Excerpt ->

────────────────

But that has always been the way with the NHS, which, for all its faults and design flaws, is still a rather remarkable achievement. And the important point, adds Langlands, is that it is going in the right direction. 'The question that I always ask people who are dissatisfied with the NHS is: when did you last go to see your family doctor? Because most people don't see that as the NHS. People like their GP service, they like the idea of the development of primary care, of meeting a practice nurse, of getting grand professors out of the hospitals conducting clinics just five minutes from patients' homes.' He acknowledges that the shift in focus to primary care has not yet been well explained (for instance, how many of the general public even know what the term means?) but when people understand it, they back it.
So where will he be on anniversary day, Sunday 5 July? Not pottering in his garden at home outside Harrogate, that's for sure. But somewhere local, he says. 'It's terribly important that we localise the celebrations.
The NHS is at its best when it operates as an integral part of the local community it serves.' And he wants the anniversary to be more than just a PR exercise, but also the starting point for a 'realistic discussion' about the NHS's future.

────────────────

Supplied material ->
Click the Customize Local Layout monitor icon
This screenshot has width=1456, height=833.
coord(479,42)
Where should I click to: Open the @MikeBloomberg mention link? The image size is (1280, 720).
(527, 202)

────────────────

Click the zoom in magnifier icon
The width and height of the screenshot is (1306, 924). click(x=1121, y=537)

────────────────

Complete the following ->
(a) Retype the NHS excerpt from "So where will" to "the NHS's future.".
(b) Answer these questions from the NHS excerpt:
(i) What question does Langlands always ask people who are dissatisfied with the NHS?
(ii) On what day and date does the anniversary fall?
(iii) Where is Langlands's home?

Responses by item number ->
(a)
So where will he be on anniversary day, Sunday 5 July? Not pottering in his garden at home outside Harrogate, that's for sure. But somewhere local, he says. 'It's terribly important that we localise the celebrations.
The NHS is at its best when it operates as an integral part of the local community it serves.' And he wants the anniversary to be more than just a PR exercise, but also the starting point for a 'realistic discussion' about the NHS's future.

(b)
(i) When did you last go to see your family doctor?
(ii) Sunday 5 July
(iii) Outside Harrogate